Keywords: intelligence analysis; intelligence product; multimedia communication; user experience
Arcos, Rubén and Randolph H. Pherson, eds. Intelligence Communication in the Digital Era: Transforming Security, Defence and Business. Basingstoke: Palgrave Macmillan, 2015. DOI: 10.1057/9781137523792.0006.
The changing communications environment
In the intelligence studies literature, academic discussion, and even professional practice, the communication of analytic products to government decision makers as a step in the intelligence process has traditionally received much less attention than intelligence collection and analysis. Without the effective communication of intelligence to policymakers, however, all the previous efforts in collection and analytic production are futile. This process involves activities that require the acquisition of specific competencies to be conducted successfully.
The communication domain is driving huge transformations around the world in virtually all industries, changing the ways we interact, build, and conduct relations with others. It is difficult to imagine a field of human experience that has not been transformed by digital information and communication technologies. The editorial staffs of newspapers, news agencies, and other traditional media all over the world have witnessed and are experiencing major transformations driven by technological innovations while they struggle to adapt the processes of producing and delivering news and information of relevance to their readers.
Multimedia communication among individuals is nowadays usual in both professional and private spheres. Multimedia can be defined as “any combination of text, graphics, video, audio, and animation in a distributable format that consumers can interact with using a digital device.”2
Newspapers provide highly attractive interactive infographics in their digital editions, presenting data and information in a digestible format. Videos increasingly are being introduced in digital publications. People are growing increasingly familiar with digital technologies and are both consumers and producers of digital photography, video, and blogging and micro-blogging platforms. They are consumers of information but are also learning how to produce content for others.

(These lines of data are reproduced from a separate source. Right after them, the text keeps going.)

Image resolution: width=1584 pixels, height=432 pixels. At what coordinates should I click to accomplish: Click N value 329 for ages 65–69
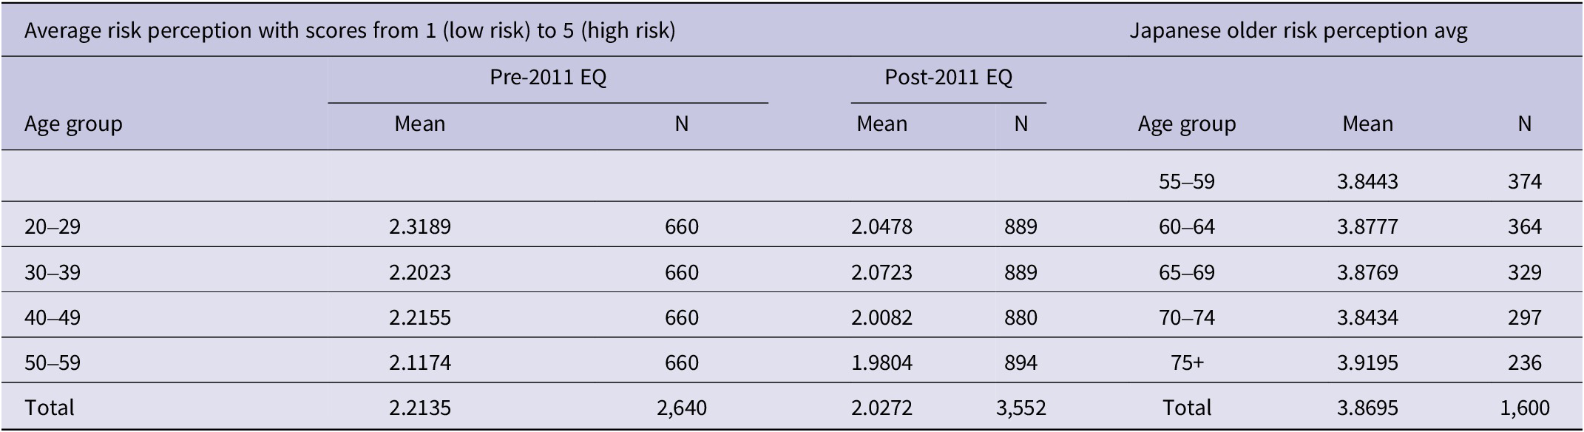tap(1524, 272)
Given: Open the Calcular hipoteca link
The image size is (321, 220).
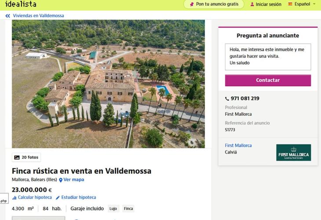Looking at the screenshot, I should click(x=35, y=198).
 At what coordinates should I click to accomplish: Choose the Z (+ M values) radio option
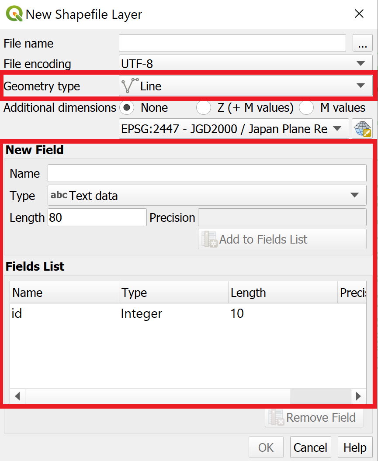(x=204, y=107)
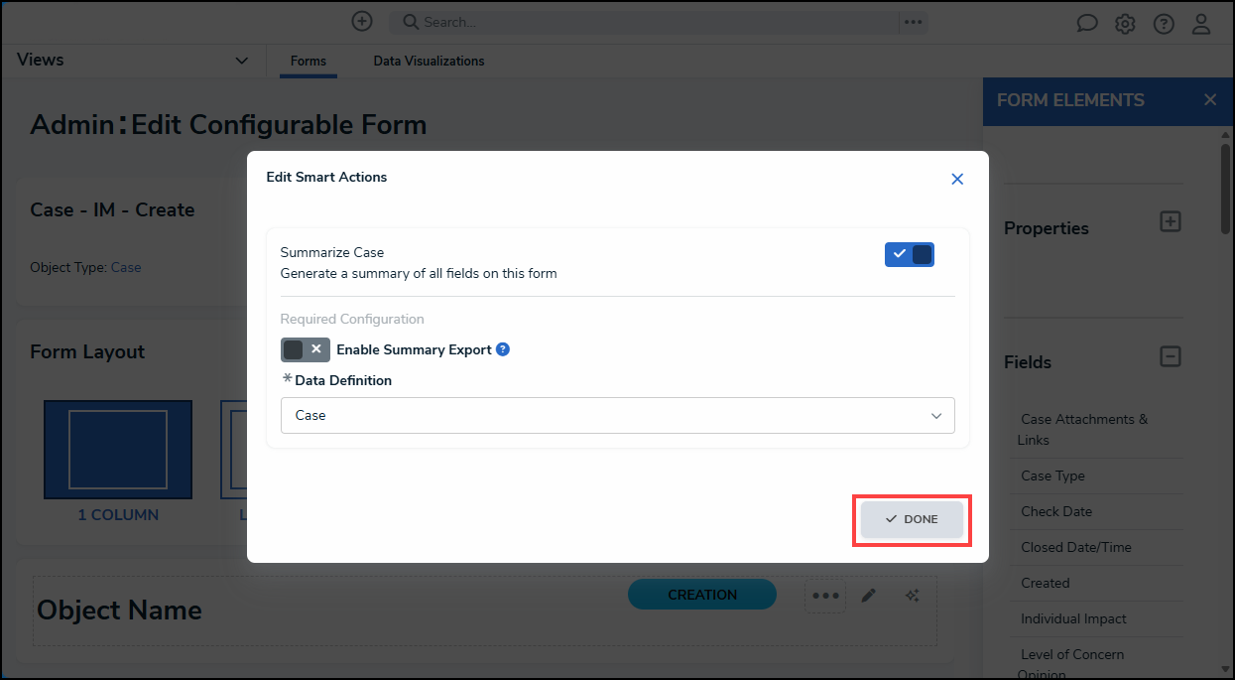Viewport: 1235px width, 680px height.
Task: Open the three-dots menu in Object Name row
Action: point(826,596)
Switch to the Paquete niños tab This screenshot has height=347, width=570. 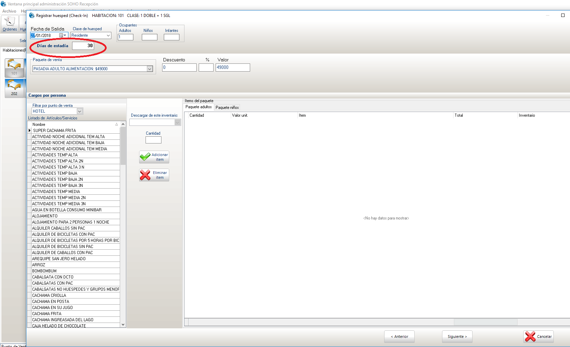(x=227, y=108)
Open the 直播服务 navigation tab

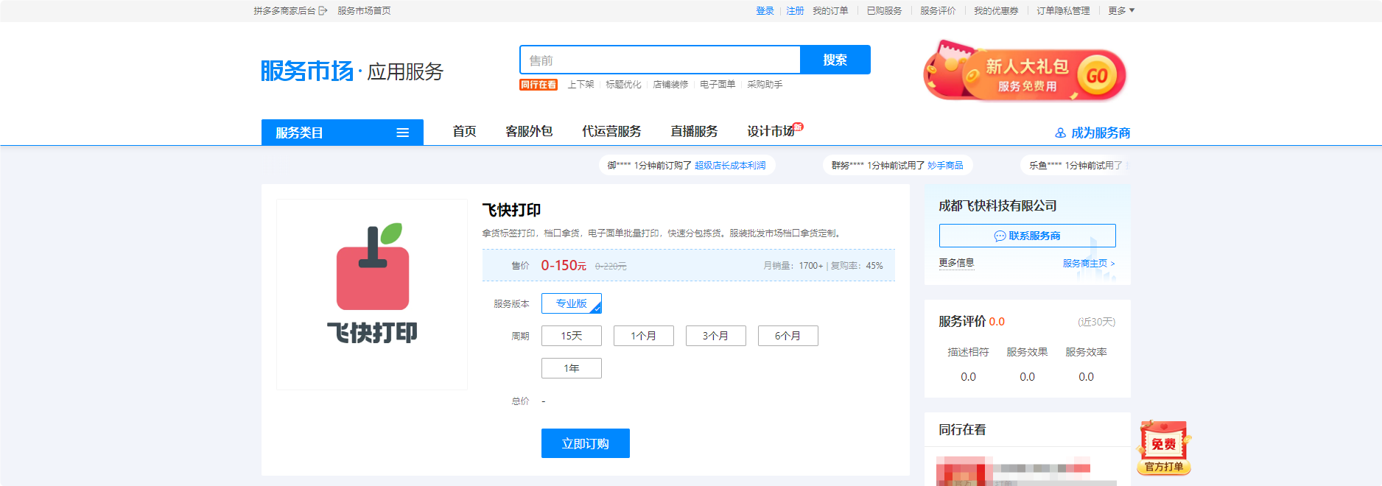click(694, 131)
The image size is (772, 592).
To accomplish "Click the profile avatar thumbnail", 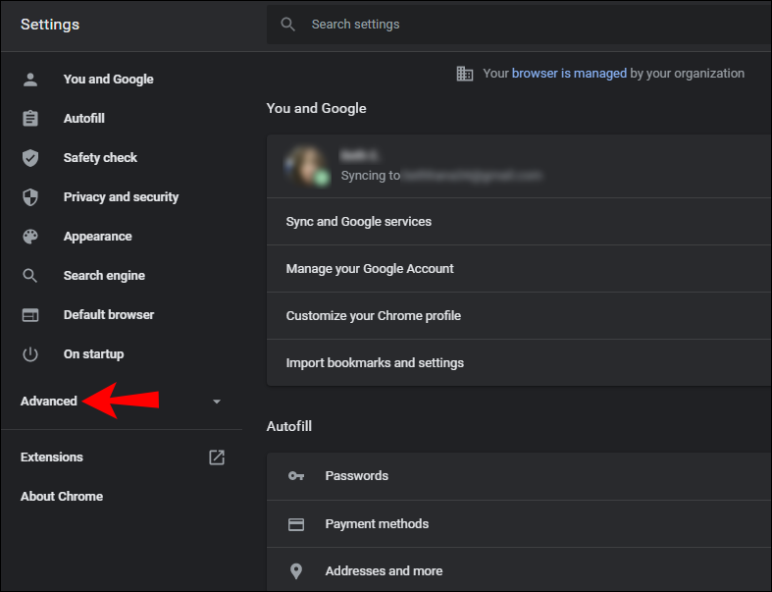I will [306, 166].
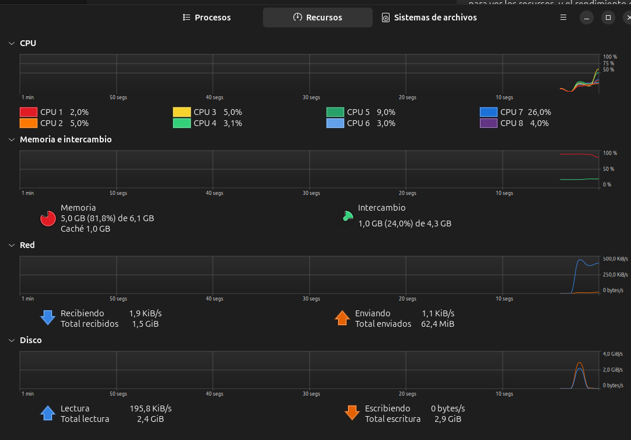Switch to Sistemas de archivos tab

click(429, 18)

Coincident with this ongoing transformation, people are getting used to new ways of consuming information and interacting with that information. They are assuming a more active role in the process. Consequently, decision makers in government and industry are demanding – and will increasingly demand – analysis and intelligence products adapted to this new era of digital communication. As the threshold of usefulness for new information decreases, the consumer of intelligence analysis is expecting shorter timeframes for receiving intelligence products (see Figure 1.1).
image
FIGURE 1.1 Characteristics of the emerging communications environment
The intelligence user experience (UX)
As reported in the Washington Post, the iPad has already been used to disseminate intelligence to US President Obama, “allowing analysts to add video and audio clips and interactive graphics.”3 The article quotes Shawn Turner, Director of Public Affairs for the Office of the Director of National Intelligence, describing tablets as a proper and secure alternative way to provide intelligence and likely be used more frequently in the future to represent multimedia information in the PDB.4
Although it is the responsibility of each nation’s intelligence community to establish its own communication standards for analytic products, the very purpose of the intelligence is to deliver the best possible analyses in a timely and usable way to facilitate the decision making of the policymaker or consumer. Intelligence products are useful only if they provide information and analytic insights on time to the decision maker, reducing their uncertainty and the tension that it produces while facilitating decisions and posterior actions. Independent of whether the intelligence product is conceived to be delivered in a printed or in a digital and interactive format, the product needs to be delivered to the user in a timely fashion.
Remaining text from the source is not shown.